While Trump has not yet explicitly raised the scope-of-employment argument in the case, he could try to in the future and has invoked it in other cases.

When the writer E. Jean Carroll sued Trump for defamation in 2019 over his public response to her allegation that he had raped her in a New York City department store in the ’90s, Trump argued in court that the comments about her in statements to the press were in his official capacity as president.

The legal implications of the argument meant that Trump was entitled to be represented by Justice Department lawyers and that he would be immune to any civil claims in court.

The DOJ under the Trump administration agreed and moved to defend the then-president in the case even though it was filed against him in his personal capacity, setting off a firestorm of controversy.

The Biden DOJ became embroiled in the dispute last month, when it sided with Trump in an appeal over a district judge’s rejection of his arguments.

The law at issue, known as the Westfall Act, shields government employees from most civil suits over conduct that’s part of their normal duties in the course of their job. Both Brooks and Trump have argued that delivering speeches or speaking with the press falls squarely in that protected sphere.

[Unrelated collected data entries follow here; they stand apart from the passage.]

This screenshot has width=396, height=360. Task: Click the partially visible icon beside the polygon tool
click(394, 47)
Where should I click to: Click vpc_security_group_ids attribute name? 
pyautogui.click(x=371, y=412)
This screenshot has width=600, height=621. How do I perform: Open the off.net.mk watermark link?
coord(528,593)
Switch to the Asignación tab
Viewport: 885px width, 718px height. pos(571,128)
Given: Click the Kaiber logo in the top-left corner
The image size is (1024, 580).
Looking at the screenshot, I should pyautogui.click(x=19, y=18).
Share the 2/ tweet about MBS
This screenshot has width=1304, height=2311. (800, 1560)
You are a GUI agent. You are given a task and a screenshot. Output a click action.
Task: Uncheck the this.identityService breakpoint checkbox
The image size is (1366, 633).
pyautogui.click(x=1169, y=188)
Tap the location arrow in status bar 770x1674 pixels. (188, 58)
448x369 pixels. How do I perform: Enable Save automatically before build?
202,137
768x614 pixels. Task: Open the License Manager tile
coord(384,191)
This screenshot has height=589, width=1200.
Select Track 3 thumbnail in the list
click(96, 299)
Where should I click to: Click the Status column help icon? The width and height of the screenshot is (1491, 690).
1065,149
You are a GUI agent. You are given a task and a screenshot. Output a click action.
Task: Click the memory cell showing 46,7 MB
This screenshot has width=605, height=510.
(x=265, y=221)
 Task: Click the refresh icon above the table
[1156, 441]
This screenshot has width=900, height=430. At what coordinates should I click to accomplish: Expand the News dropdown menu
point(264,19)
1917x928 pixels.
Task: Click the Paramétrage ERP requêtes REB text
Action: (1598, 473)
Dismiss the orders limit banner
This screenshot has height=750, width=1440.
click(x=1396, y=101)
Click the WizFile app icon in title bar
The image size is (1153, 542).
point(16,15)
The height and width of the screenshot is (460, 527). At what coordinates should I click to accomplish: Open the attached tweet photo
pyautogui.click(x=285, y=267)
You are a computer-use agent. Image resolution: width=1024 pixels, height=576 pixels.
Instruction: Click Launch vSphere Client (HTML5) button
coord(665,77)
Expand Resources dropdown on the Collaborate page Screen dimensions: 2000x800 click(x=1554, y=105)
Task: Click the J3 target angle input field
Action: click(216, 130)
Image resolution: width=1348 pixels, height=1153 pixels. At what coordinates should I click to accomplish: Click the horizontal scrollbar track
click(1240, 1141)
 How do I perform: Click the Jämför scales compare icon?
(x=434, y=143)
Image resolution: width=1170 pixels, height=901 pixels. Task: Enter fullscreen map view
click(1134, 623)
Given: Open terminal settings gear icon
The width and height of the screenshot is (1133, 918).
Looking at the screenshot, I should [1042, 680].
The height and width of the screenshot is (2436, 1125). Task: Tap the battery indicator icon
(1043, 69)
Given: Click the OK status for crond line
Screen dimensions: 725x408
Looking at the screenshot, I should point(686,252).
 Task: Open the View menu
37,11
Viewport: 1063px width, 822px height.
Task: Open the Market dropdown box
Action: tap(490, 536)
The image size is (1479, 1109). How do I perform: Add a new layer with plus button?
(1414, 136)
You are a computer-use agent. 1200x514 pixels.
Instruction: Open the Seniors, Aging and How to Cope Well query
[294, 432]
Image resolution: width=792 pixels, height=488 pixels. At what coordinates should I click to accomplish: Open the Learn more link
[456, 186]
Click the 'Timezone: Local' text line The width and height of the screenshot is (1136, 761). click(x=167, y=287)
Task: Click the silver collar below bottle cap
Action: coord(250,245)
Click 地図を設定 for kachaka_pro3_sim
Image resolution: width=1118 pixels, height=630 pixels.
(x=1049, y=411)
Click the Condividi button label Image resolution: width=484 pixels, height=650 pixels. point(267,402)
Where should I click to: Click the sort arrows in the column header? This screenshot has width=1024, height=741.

Paul Figley, a law professor at American University who spent three decades working at the Justice Department, including 15 years as the deputy director of the unit tasked with handling such claims from government employees, says that Brooks is likely correct in saying that he’s covered by the law and that in normal circumstances the DOJ would almost certainly sign off on it.

“Looking at the [past] cases, I think it’s pretty clear that that will be held to be within the scope of employment,” Figley said.

He added that the same would likely be true for Trump if the former president decides to invoke the law as well.

“The government’s long-term interests are in having a consistent jurisprudence,” Figley said. “And it can’t be that you pick and choose whether the president is within the scope of employment or not, depending on what you think of his or her politics. By and large, almost anything the president does is likely to be held within the scope of employment, because the president is a full-time job.”

But Parker argues that if the department applies its normal interpretation of the law in this case, it could have awkward implications for the hundreds of federal criminal prosecutions against Capitol rioters that Attorney General Merrick Garland has named as one of his top priorities.

“What would likely happen here is defense attorneys who’ve already raised this kind of a defense as an issue would absolutely file motions, based on the department saying that Brooks or that Trump were acting within the scope of their employment, which makes their clients arguments that they were acting with their permission sound more reasonable,” Parker said.

She added that the problem would be magnified if the department doesn’t go after any political leaders, like Trump, who may have played a role in inciting the riot.

“I know, from my own experience, when you have cases where there are very powerful people who are not sitting at the defense table, who the jury believes could or should be held responsible for what the less powerful people who are being prosecuted did — there are jurors who don’t like that, don’t think that it’s fair. And it only takes one to wreck a prosecution,” Parker said.